I live in the broad, grubby embraces of a large city in the north of UK. It is...it is what it is. This week a coupe of things happened to me which make me smile about big city life.

I had a voicemail message left on my phone, a softly spoken man left a long message in a language I really didn't recognise, though it could have been an African west coast sort of language, some of which I listen to at work amongst the patients, and on the bus, because there are bus journeys I make where I am the only anglo-saxon/celt descendant there.

Which is alright.

Then on Sunday about lunchtime I set off to protest in another suburb about plans to ''develop" a Green space into football pitches, and walking along the pavement I say two young, very young women, one pushing a toddler in a pushchair, both women wearing pyjamas, slippers and an overcoat. It was a particularly grey, damp and chilly November afternoon.
I do live in a somewhat strange place, and I'm experiencing somewhat odd times...where things seem to be happening according to rules and traditions which I have very little grasp of.

Or perhaps that's just my age.

Sunday 11 October 2009

SO how are you?

It has been hard o keep walking the line. Not to give in, or give up, or stray into the territory of the people I'm trying to resist.

Malevolent forces in my work place. It can be hard when I work in such a small group of colleagues to swim against the current of what goes on. Nothing new, but I think it has probably been a tough year and I haven't been in a place where I've had excess energy to make this easy.

That's where the knitting has come in.

Something peaceful and absorbing which allows me to get absorbed in something else for a while.
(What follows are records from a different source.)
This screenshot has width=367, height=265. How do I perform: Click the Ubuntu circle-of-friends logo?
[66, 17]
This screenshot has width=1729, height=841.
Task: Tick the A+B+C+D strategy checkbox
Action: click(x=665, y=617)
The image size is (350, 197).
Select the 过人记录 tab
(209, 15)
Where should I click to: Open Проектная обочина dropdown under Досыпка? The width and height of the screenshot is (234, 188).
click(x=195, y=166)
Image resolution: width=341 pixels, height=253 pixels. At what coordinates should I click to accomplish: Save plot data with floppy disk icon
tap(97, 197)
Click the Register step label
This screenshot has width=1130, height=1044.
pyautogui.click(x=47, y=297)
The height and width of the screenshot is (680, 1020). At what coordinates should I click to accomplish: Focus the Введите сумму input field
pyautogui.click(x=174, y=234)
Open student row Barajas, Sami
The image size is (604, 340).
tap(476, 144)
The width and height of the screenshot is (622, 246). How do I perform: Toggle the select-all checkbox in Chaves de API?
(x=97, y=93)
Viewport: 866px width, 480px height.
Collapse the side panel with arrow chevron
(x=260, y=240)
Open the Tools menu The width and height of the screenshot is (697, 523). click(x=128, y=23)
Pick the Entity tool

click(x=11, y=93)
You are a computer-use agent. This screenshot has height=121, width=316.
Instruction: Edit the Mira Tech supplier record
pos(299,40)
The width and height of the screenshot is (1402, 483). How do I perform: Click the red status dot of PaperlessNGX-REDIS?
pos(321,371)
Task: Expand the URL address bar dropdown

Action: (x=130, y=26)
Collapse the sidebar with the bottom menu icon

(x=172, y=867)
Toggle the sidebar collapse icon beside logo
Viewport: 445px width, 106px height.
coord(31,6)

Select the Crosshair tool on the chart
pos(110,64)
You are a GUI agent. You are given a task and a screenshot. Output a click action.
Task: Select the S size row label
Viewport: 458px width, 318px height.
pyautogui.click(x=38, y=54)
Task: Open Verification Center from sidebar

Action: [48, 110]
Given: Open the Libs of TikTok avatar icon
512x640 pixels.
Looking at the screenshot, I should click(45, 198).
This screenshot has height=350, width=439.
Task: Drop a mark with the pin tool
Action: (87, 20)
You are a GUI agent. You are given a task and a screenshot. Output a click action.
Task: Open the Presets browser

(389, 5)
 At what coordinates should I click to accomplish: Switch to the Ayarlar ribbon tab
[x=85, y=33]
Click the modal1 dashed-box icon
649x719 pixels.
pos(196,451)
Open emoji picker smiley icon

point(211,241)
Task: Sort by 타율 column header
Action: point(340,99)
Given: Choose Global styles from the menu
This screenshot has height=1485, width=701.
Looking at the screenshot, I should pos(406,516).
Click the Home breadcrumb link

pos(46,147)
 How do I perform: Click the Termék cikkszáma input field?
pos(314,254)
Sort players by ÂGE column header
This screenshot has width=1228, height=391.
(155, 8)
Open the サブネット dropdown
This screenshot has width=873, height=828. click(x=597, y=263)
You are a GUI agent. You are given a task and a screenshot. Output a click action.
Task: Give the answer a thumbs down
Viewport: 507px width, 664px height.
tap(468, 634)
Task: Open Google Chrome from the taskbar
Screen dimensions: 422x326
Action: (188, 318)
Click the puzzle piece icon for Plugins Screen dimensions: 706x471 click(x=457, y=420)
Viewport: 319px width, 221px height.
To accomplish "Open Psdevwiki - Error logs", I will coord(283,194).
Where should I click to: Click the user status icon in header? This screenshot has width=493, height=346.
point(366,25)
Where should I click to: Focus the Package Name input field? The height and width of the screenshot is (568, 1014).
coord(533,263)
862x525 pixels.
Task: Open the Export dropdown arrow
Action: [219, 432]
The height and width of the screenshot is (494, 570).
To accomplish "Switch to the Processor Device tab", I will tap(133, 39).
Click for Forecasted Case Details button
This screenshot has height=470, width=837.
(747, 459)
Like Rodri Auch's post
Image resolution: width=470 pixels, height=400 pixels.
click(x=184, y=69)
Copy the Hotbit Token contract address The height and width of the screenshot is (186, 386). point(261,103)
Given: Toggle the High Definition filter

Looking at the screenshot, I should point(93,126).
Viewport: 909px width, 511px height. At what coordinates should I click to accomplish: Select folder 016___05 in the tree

It satisfies the parts of me which like colour and texture, the bits which enjoy feeling, squishy, soft, shiny and smooth, the creative bits which relish producing something, a sock, a scarf, anything, made from nothing by my own hand.

The process is often like a kind of meditation, rhythmic and repetitive.
It's also currently helping at work, as I take in the current sock for a few minutes knitting at lunchtime, and it helps me keep out of the toxic conversations which wash around me.

PLus if I get it wrong, nothing too bad happens.